Bioaccessible Porosity in Soil Aggregates and Implications for Biodegradation of High Molecular Weight Petroleum Compounds
journal contributionposted on 15.12.2015, 00:00 by Ali Akbari, Subhasis Ghoshal
We evaluated the role of soil aggregate pore size on biodegradation of essentially insoluble petroleum hydrocarbons that are biodegraded primarily at the oil–water interface. The size and spatial distribution of pores in aggregates sampled from biodegradation experiments of a clayey, aggregated, hydrocarbon-contaminated soil with relatively high bioremediation end point were characterized by image analyses of X-ray micro-CT scans and N2 adsorption.

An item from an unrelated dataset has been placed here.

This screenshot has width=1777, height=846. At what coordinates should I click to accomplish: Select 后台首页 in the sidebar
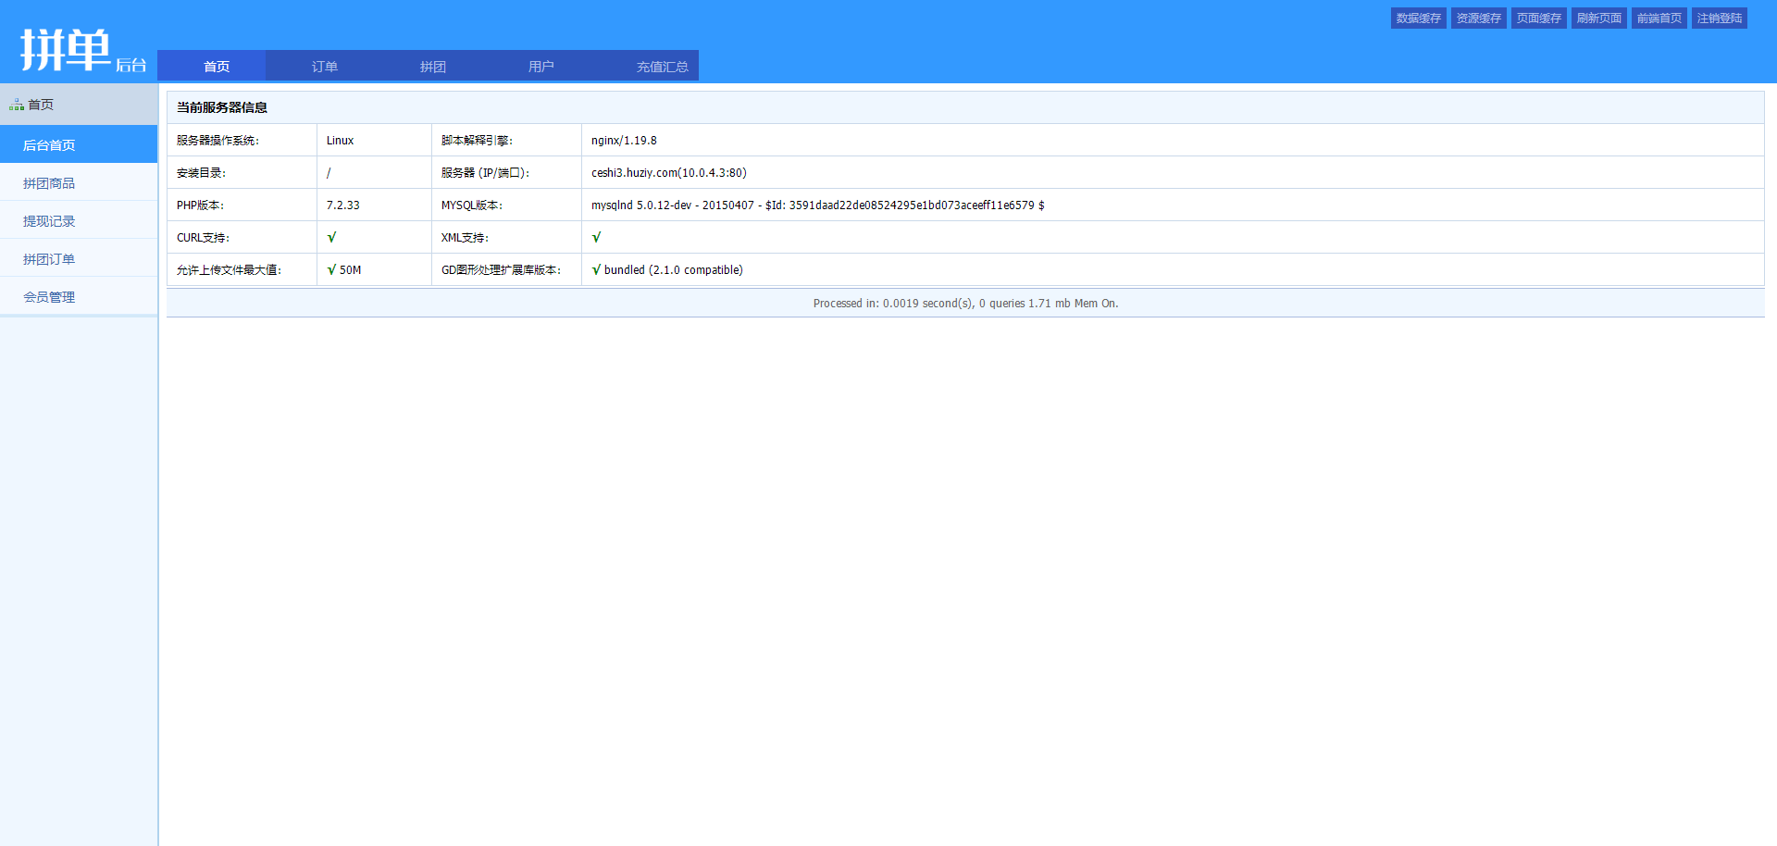(x=49, y=145)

To determine the bioaccessible pore sizes, we performed separate experiments to assess the ability of hydrocarbon degrading bacteria isolated from the soil to pass through membranes with specific sized pores and to access hexadecane (model insoluble hydrocarbon). Hexadecane biodegradation occurred only when pores were 5 μm or larger, and did not occur when pores were 3 μm and smaller. In clayey aggregates, ∼ 25% of the aggregate volume was attributed to pores larger than 4 μm, which was comparable to that in aggregates from a sandy, hydrocarbon-contaminated soil (∼23%) scanned for comparison. The ratio of volumes of inaccessible pores (<4 μm) to bioaccessible pores (>4 μm) in the clayey aggregates was 0.32, whereas in the sandy aggregates it was approximately 10 times lower. The role of soil microstructure on attainable bioremediation end points could be qualitatively assessed in various soils by the aggregate characterization approach outlined herein.